• [ASSIGNED TASK] Could you work out how many lines in the material below hold the word "width"? Give only the number in reply.

• [EXTRACTED ENTRIES]
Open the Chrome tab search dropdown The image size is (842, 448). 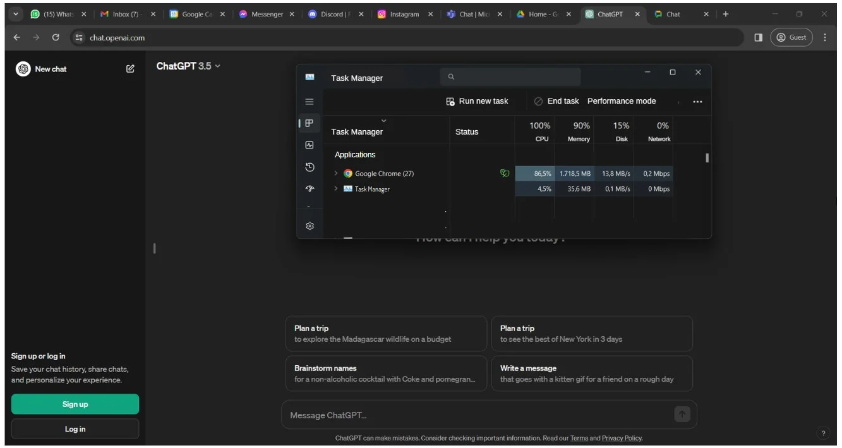coord(16,14)
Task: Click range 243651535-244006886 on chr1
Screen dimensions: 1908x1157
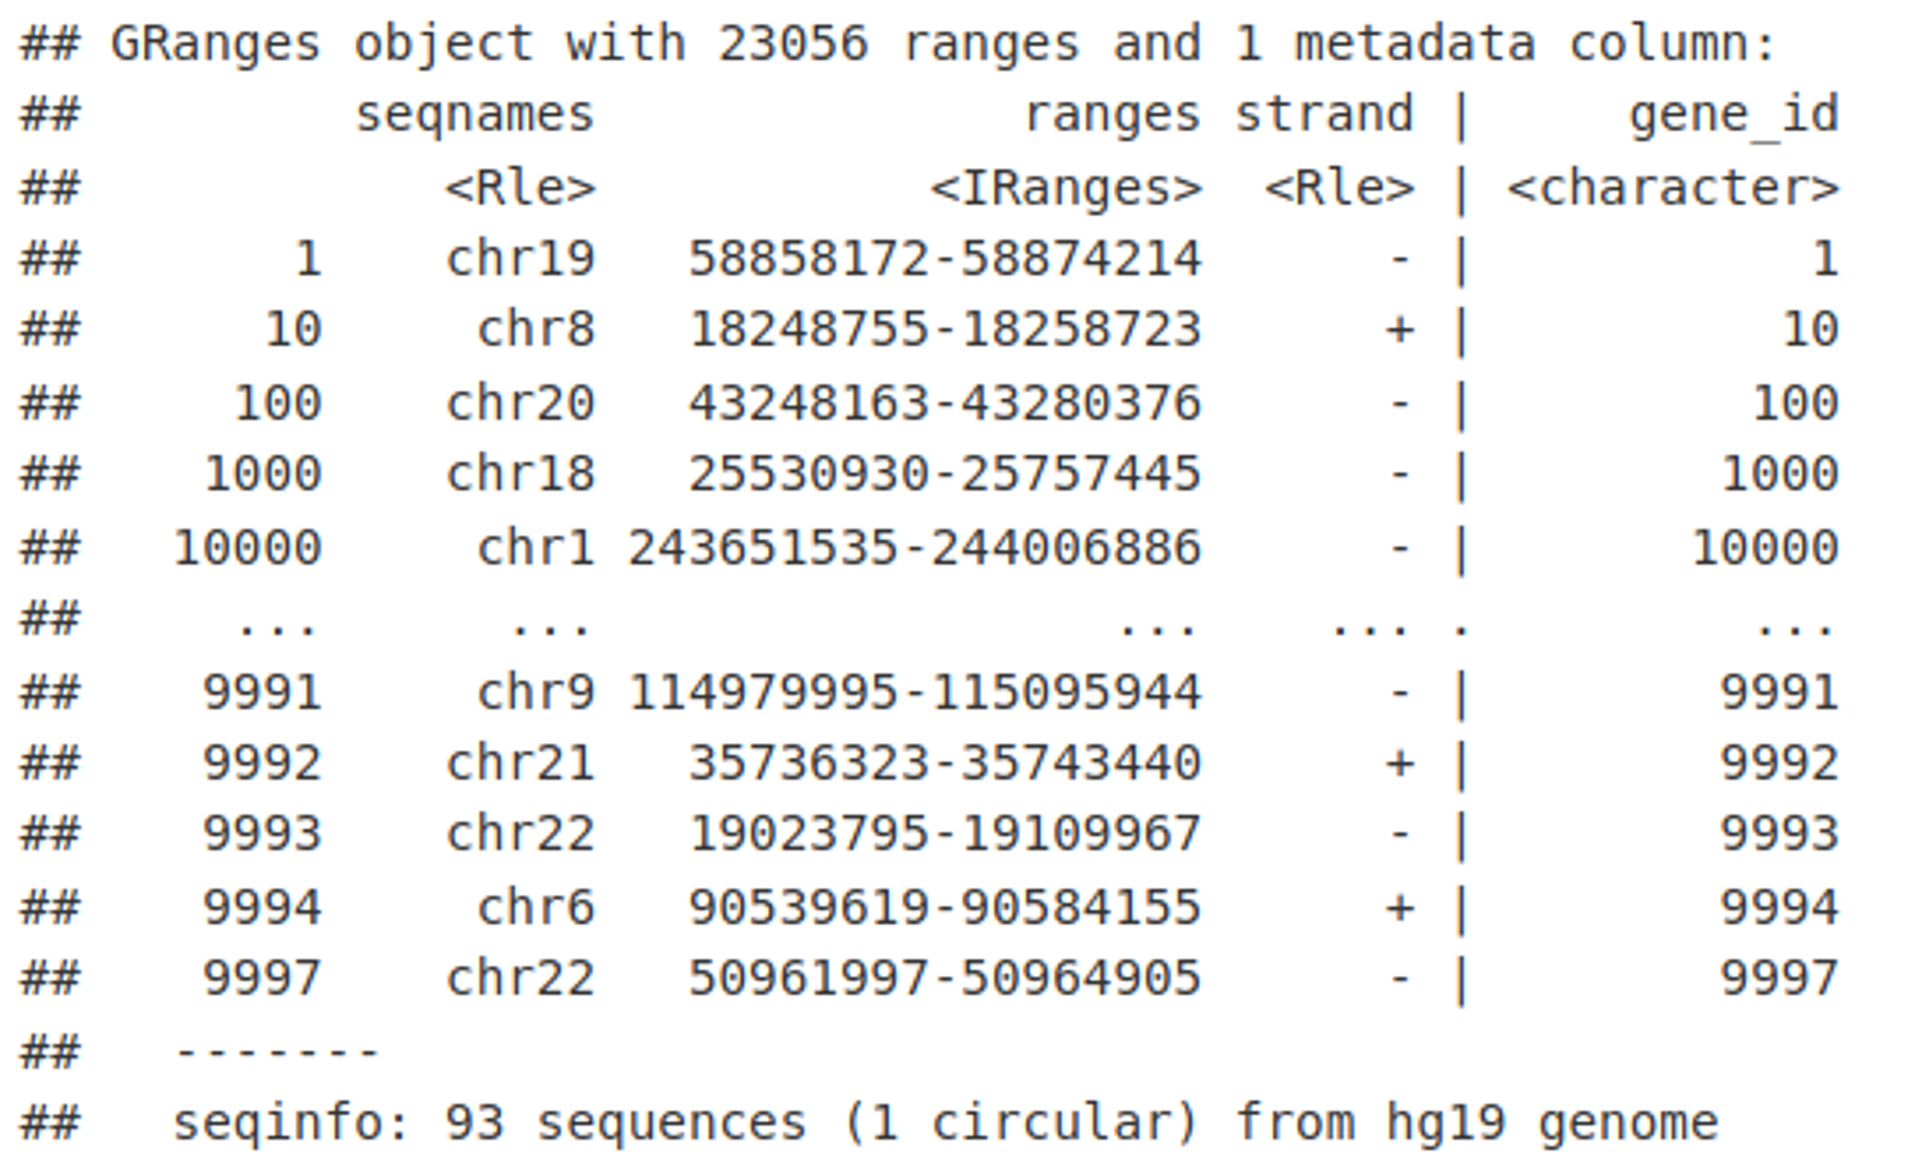Action: click(x=914, y=548)
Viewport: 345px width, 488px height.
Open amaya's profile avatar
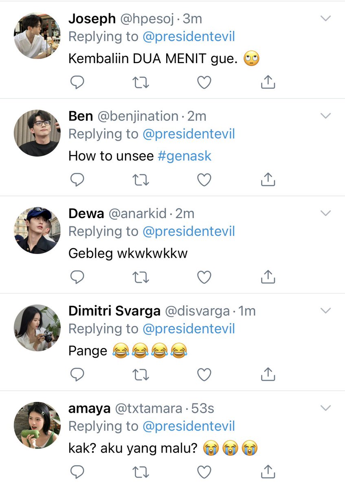37,425
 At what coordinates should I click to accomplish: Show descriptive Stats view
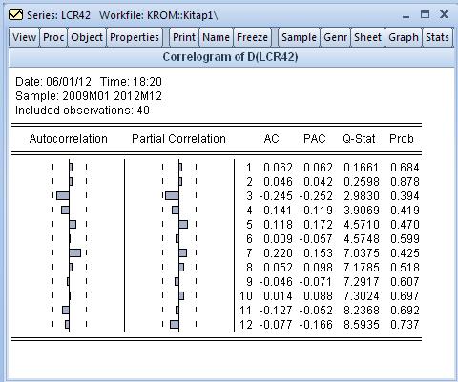(437, 37)
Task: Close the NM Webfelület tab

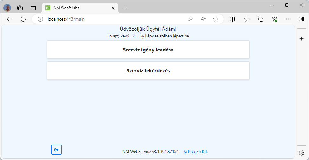Action: (113, 8)
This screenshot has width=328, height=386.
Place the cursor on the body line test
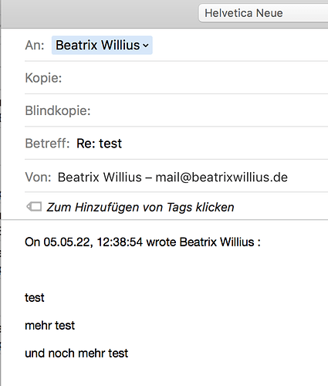pyautogui.click(x=35, y=298)
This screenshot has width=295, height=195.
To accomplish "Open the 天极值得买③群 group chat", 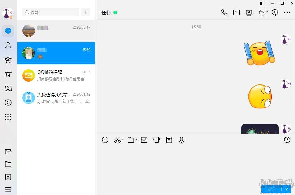I will [56, 98].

• [RESULT BELOW] 3